> _The task_
The copy you produce must repeat each record exactly and contain no pictures.

> _Records from a dataset_
....

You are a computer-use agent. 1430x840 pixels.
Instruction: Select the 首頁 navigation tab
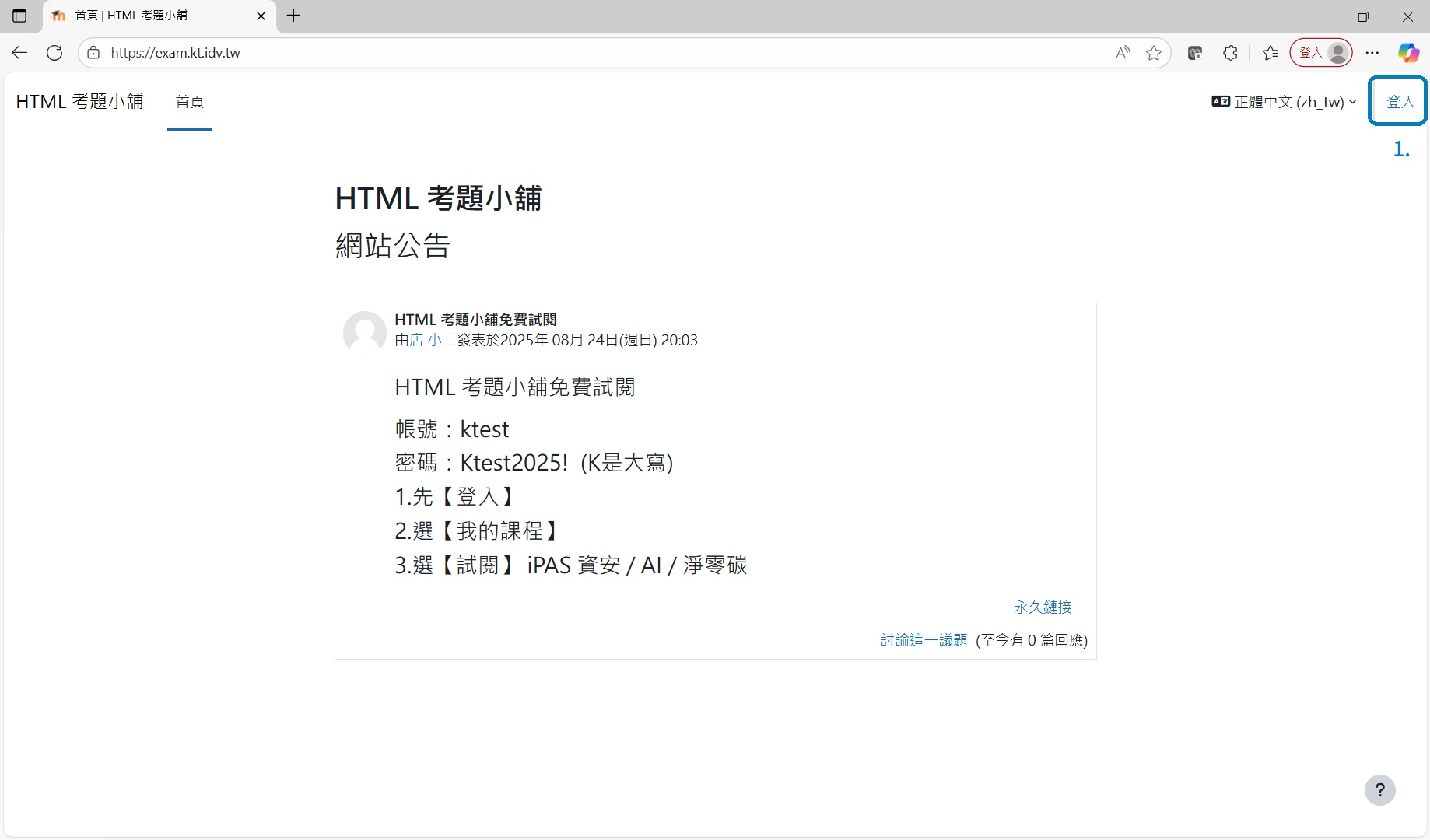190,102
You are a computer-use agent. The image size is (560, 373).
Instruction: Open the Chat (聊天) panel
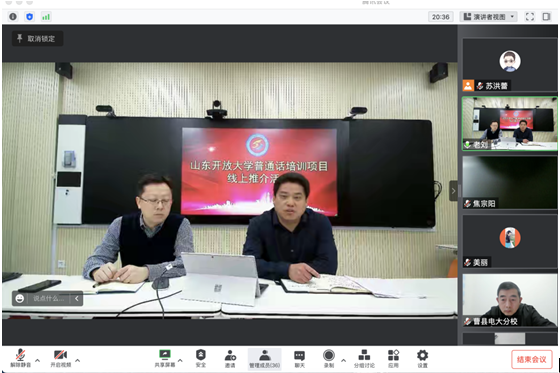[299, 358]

....

> _Result of this exercise_
You are a computer-use agent. 1430x840 pixels.
Instruction: Select the 首頁 navigation tab
190,102
You are a computer-use agent. The image size is (560, 373).
Instruction: Open the Chat (聊天) panel
[299, 358]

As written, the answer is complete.